The floor of the bay is rocky. This means that the port, Johanan Collins of Western Michigan University and Lieutenant Commander Renjan Oommen write in a paper, “will not require dredging which is a..recurring operating cost (Indian Hydrographic Office, 2014).”

The island straddle the East-West Sea Route, which is one of the busiest maritime trade route in the world, and is located almost equidistant from the existing transshipment hubs of Colombo, Port Klang and Singapore.

East-West sea route 
East-West sea route 

The island lies around eight nautical miles away from the route. The deviation time for shipping to reach the proposed port, this news report says, “will be less than an hour, while it is four hours to Kochi and eight hours to Thoothukudi”.

Some of the fastest growing major economies, such as Vietnam, Indonesia, Myanmar and Bangladesh, are served by the East-West Sea Route.

It sits strategically near the mouth of the Malacca Strait, which links the Indian and Pacific Oceans. Around 100,000 vessels, forming about one-quarter of the world’s traded goods, pass through this narrow stretch of water every year.

The Great Nicobar island, a geotechnical report on the proposed port published in 2016 said, “forms the ideal site being a nodal point, in the Australia, Japan and Korea navigational route for creating a transhipment port”.

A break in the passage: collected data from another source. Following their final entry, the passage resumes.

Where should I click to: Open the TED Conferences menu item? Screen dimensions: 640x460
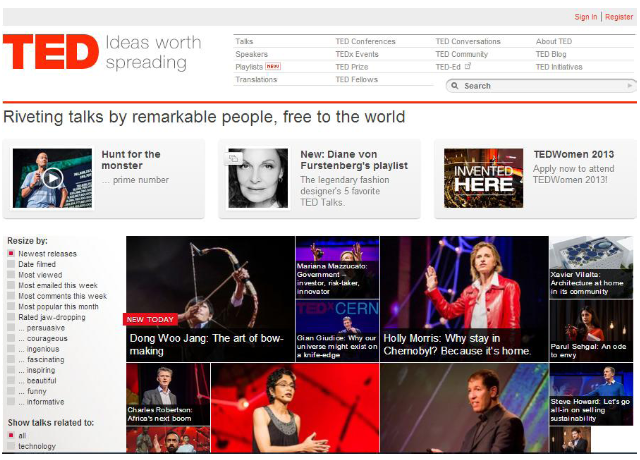[x=365, y=41]
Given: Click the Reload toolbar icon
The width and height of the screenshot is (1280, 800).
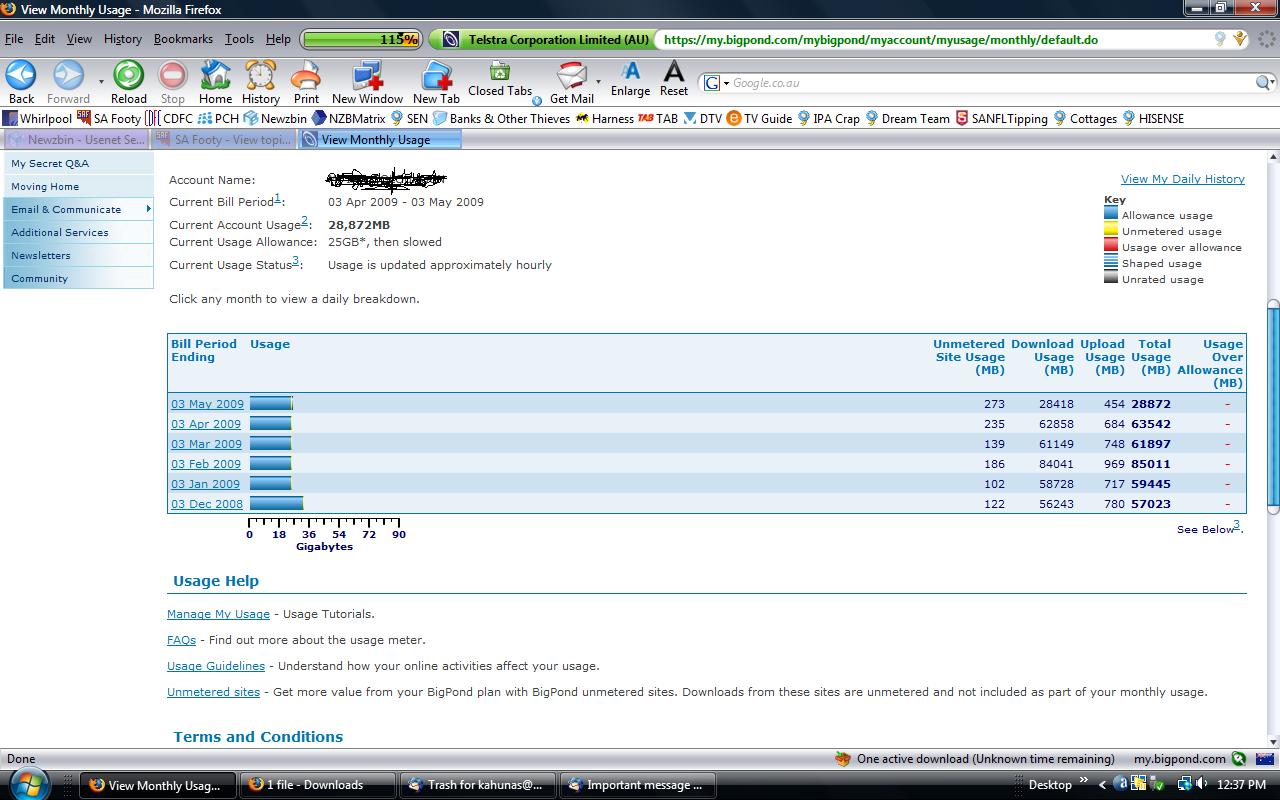Looking at the screenshot, I should [x=128, y=76].
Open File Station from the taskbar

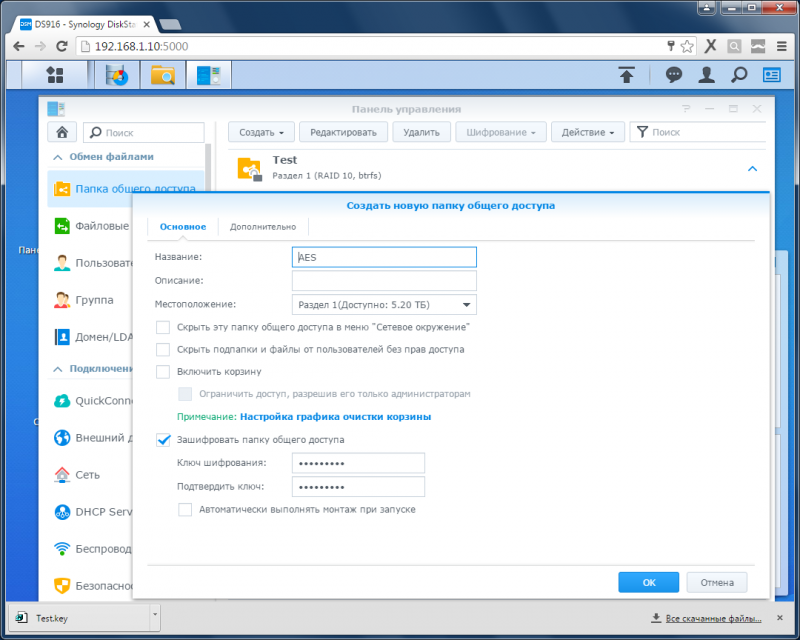[163, 75]
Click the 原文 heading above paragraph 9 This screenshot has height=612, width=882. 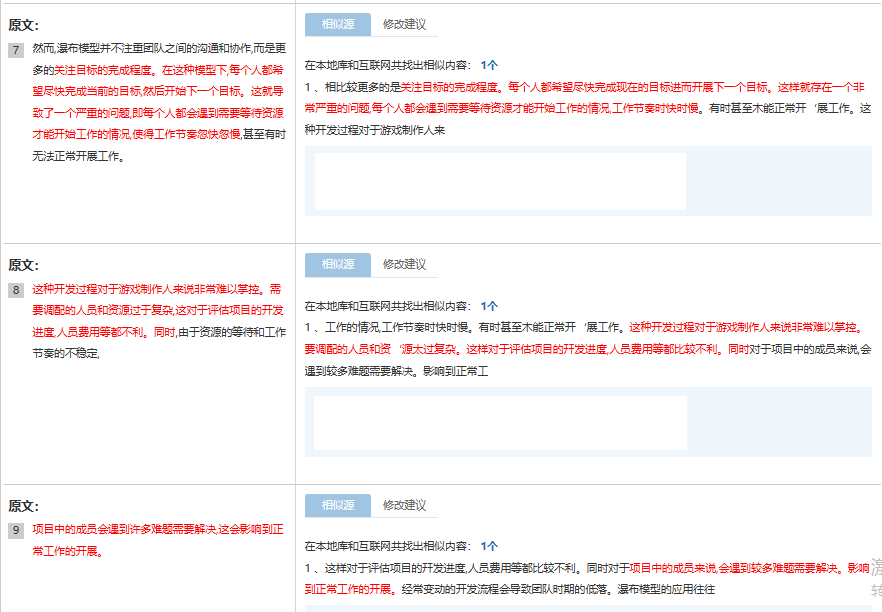click(24, 506)
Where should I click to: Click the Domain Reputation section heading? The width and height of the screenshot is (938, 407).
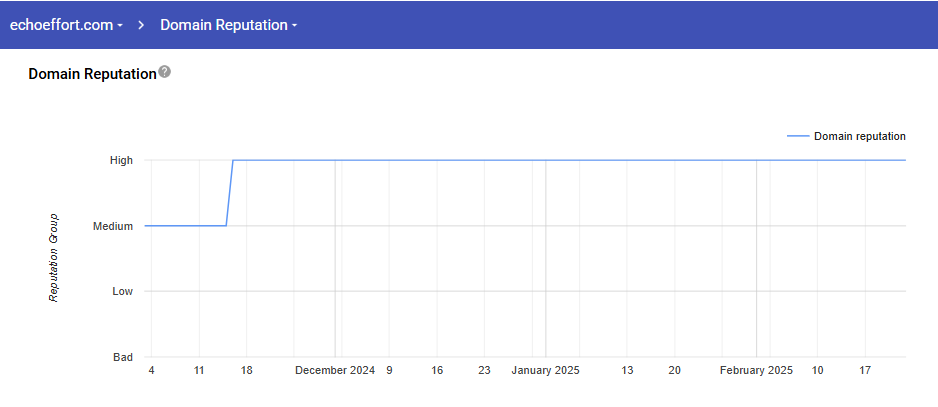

“If India institutes a transshipment terminal at this location world shipping companies would take advantage by cutting short their travel distance to South Bay/Campbell Bay (Great Nicobar island) and other countries will pick-up/dispatch their containers to South Bay/Campbell Bay,” the report, published in a peer reviewed journal, said.

The proposed port can compete with the Port of Singapore for cargo originating and destined for Bangladesh and Myanmar. Currently, nearly 70 per cent of cargo from Bangladesh and Myanmar is transshipped through Singapore.

The Great Nicobar island is closer to Bangladesh and Myanmar than Singapore and this factor will reduce the distance to be covered in the feeder voyage to the transshipment hub and, thus, reduce cost.